The next evolutionary step thing is often thrown about with AS- when you think we are becoming a race of PC dwelling chatboard communicating individuals, it kinda makes sense, no?

Riven (Tis I, LePeach -) my friend has lost all aunts and her Mum before 50 to breast cancer, she still had to request the tests (she does have the gene, is looking at a double mastectomy)

Am pro choice but pro very informed choice: my experience is that information reduces the fear factor of Sn dramatically. Yet there are leaflets out thre- I was given one, when ds3 had a 1 / (175 iirc ) chance of DS called 'YOUR child has Downs Syndrome' which scared the life out of me even as a non- amnio taking confident in my experience f DS type. Hardly reassuring.

Don't expect an answer anytime soon.

They are too busy slagging off us "racist" "idiots" on their thread about a thread.

Manny you said:

"Far, far more support ought to be available to support the lives of disabled individuals and their carers - at least to equal the resources that are being thrown at the development of all the pre-natal tests."

Quite agree, actually listened to a very interesting talk yesterday which said exactly this. Is it ethically sound to be spending millions searching out genetic causes etc and researching this that and the other when support services are so underfunded.
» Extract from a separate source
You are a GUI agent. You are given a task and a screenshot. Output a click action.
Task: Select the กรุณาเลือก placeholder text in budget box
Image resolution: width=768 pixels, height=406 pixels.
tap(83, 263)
I keep posting this, but this is a video of my son who is severely autistic. He's non-verbal but in the last year or so has been able to access a very full life. This has been achieved through a) specialist education (lots of work on life skills), b) finally learning to imitate- achieved through 1:1 instruction c) and understanding of the word 'stop' - which needed 3 people to teach- parents need support of this form and d) the provision of specialist events such as surfing.

An uderstanding that inclusion policies often lead to exclusion for children like my son would also help him have a full and active life.

Someone said earlier wouldn't you want the child without the disability. I'm not sure how that would be achieved tbh. He can have a happy life, just needs some extra support. Would like that to be easier to access, but I see no need for him to be terminated before birth. Can't imagine and alternative other would be any 'better'. And my life would be a lot unhappier without him (because of him I'm doing a job I love that I wouldn't have done, have met some wonderful friends I would never have met etc etc, do I want a different life? no thanks).